*** Material for the task Section Begins ***
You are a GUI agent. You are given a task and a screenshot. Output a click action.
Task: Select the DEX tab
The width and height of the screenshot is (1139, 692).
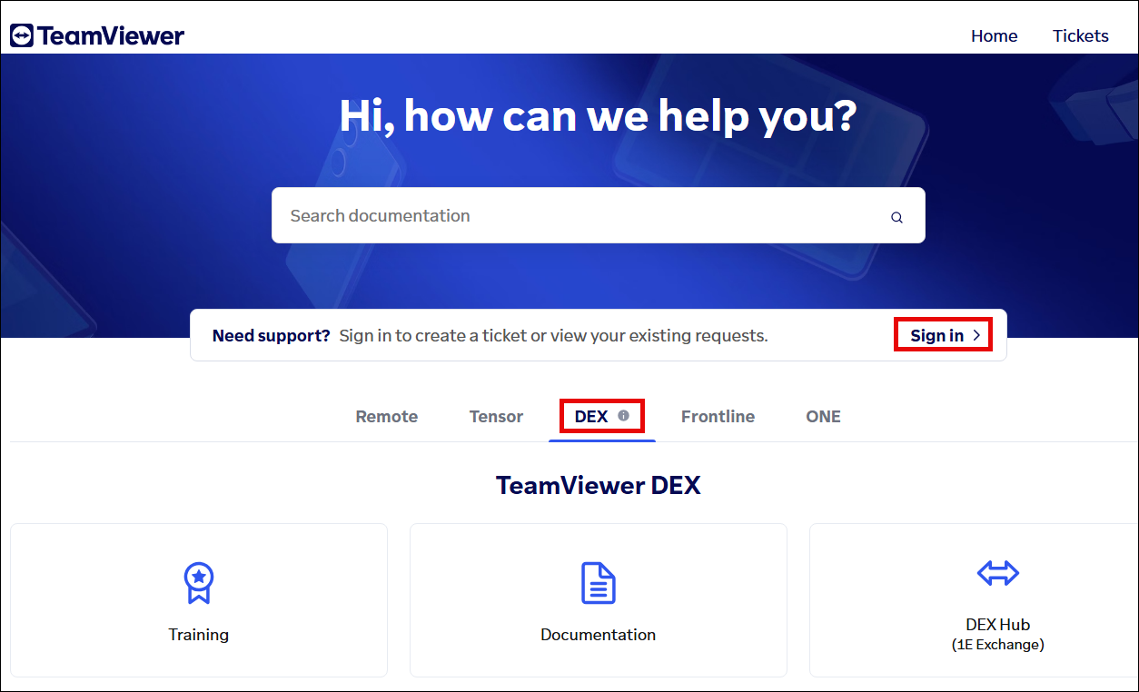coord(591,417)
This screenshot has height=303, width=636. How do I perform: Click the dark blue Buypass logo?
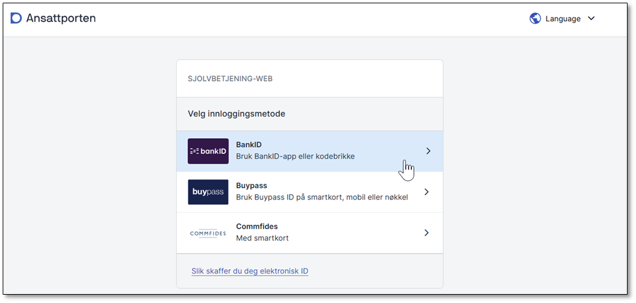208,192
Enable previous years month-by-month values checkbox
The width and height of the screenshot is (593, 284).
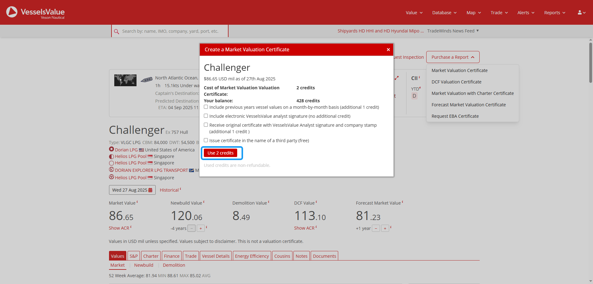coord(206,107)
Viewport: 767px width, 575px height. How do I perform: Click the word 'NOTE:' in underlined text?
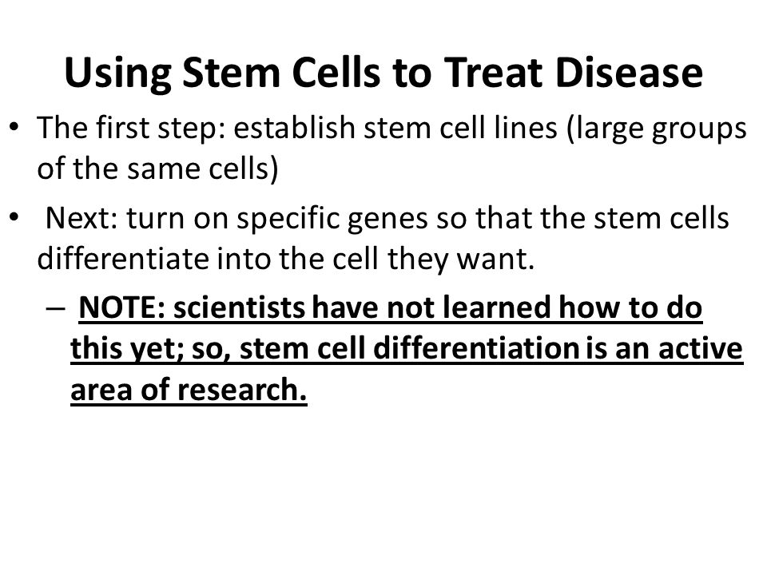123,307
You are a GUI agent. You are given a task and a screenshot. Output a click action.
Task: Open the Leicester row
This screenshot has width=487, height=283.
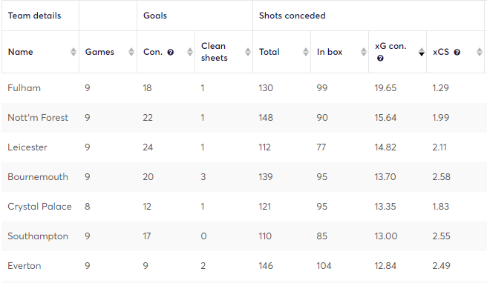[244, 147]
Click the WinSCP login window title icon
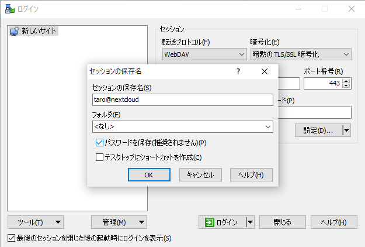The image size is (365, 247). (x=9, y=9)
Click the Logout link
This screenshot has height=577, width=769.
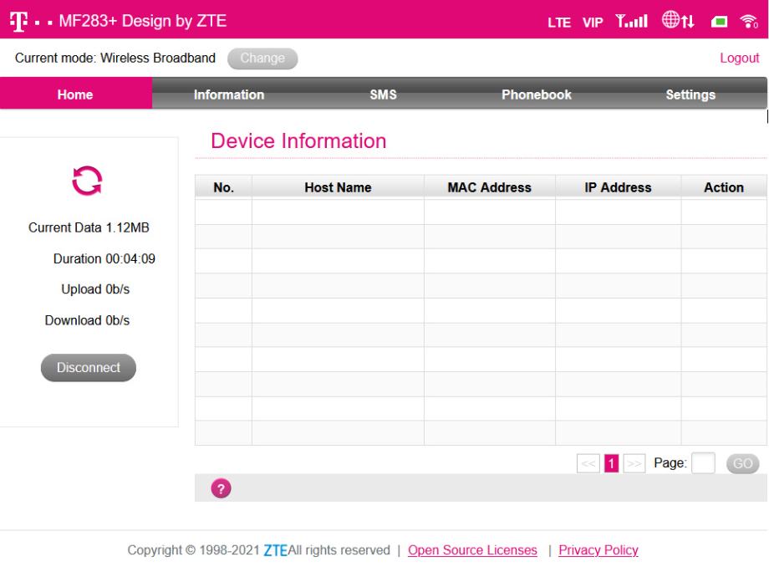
*** Material for the task Section Ends ***
*** Material for the task Section Begins ***
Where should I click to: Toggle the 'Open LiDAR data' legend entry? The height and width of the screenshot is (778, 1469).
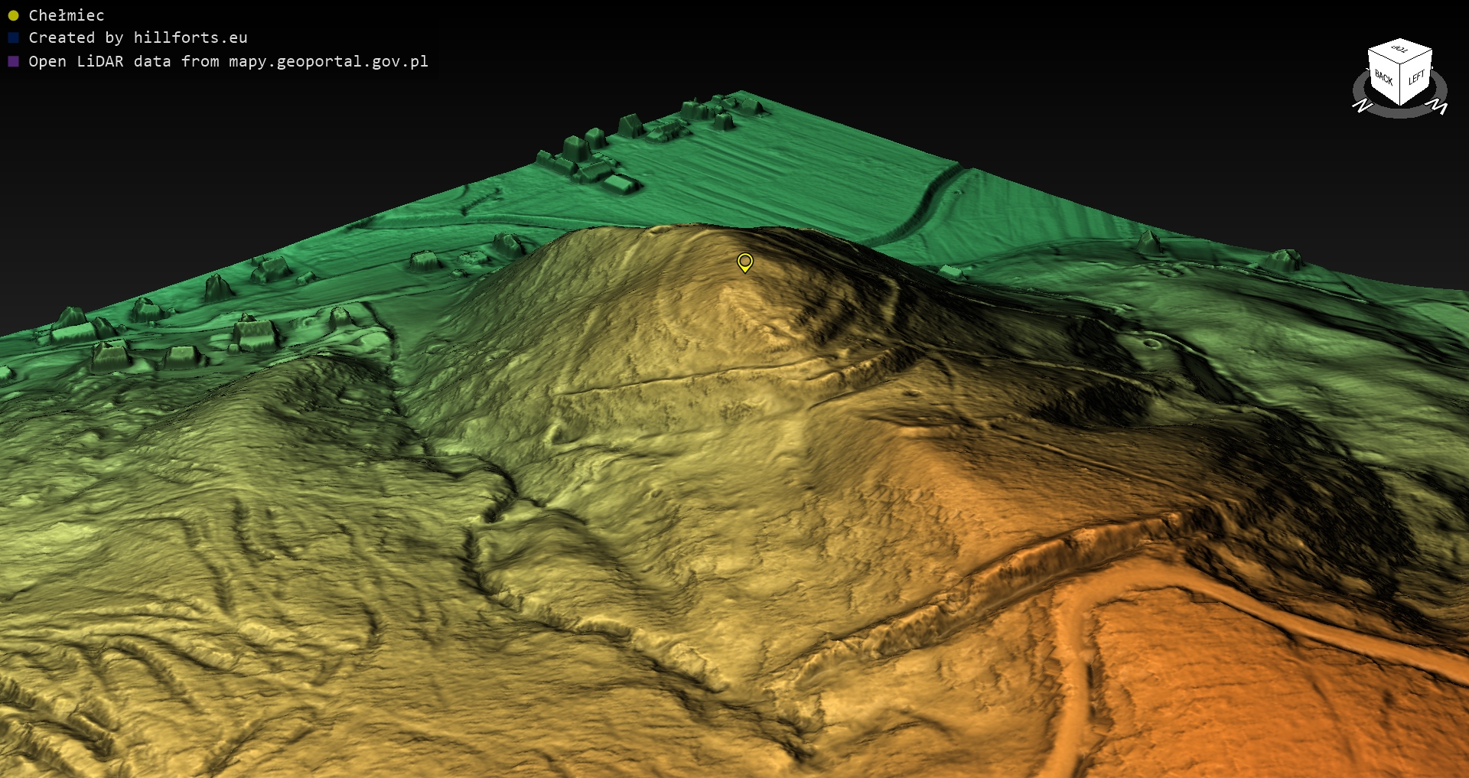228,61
*** Material for the task Section Ends ***
*** Material for the task Section Begins ***
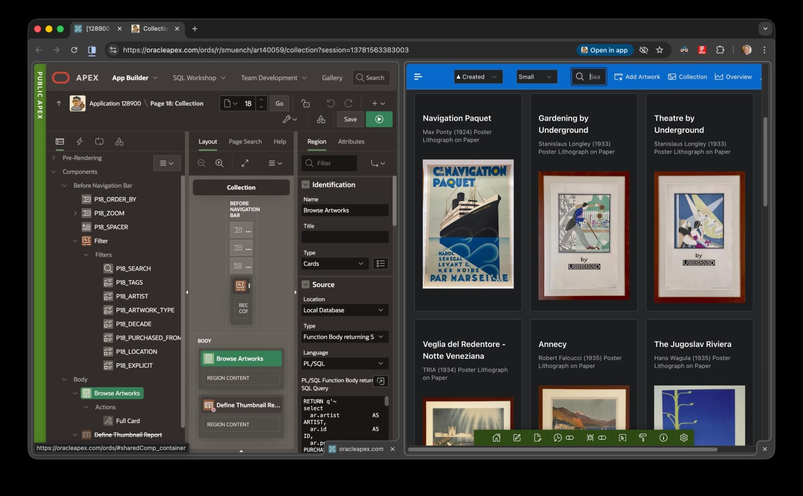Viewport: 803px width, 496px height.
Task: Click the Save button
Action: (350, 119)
*** Material for the task Section Ends ***
### Work task
Transcribe, word for word, the stretch of lines in the data above from the one with "Viewport: 767px width, 575px" through the one with "This screenshot has height=577, width=769."; omit all pictures.

### The completed task
Viewport: 767px width, 575px height. How do I perform: Click the word 'NOTE:' in underlined text?
123,307
You are a GUI agent. You are given a task and a screenshot. Output a click action.
Task: Open the Leicester row
This screenshot has width=487, height=283.
[244, 147]
Click the WinSCP login window title icon
The image size is (365, 247). (x=9, y=9)
Click the Logout link
This screenshot has height=577, width=769.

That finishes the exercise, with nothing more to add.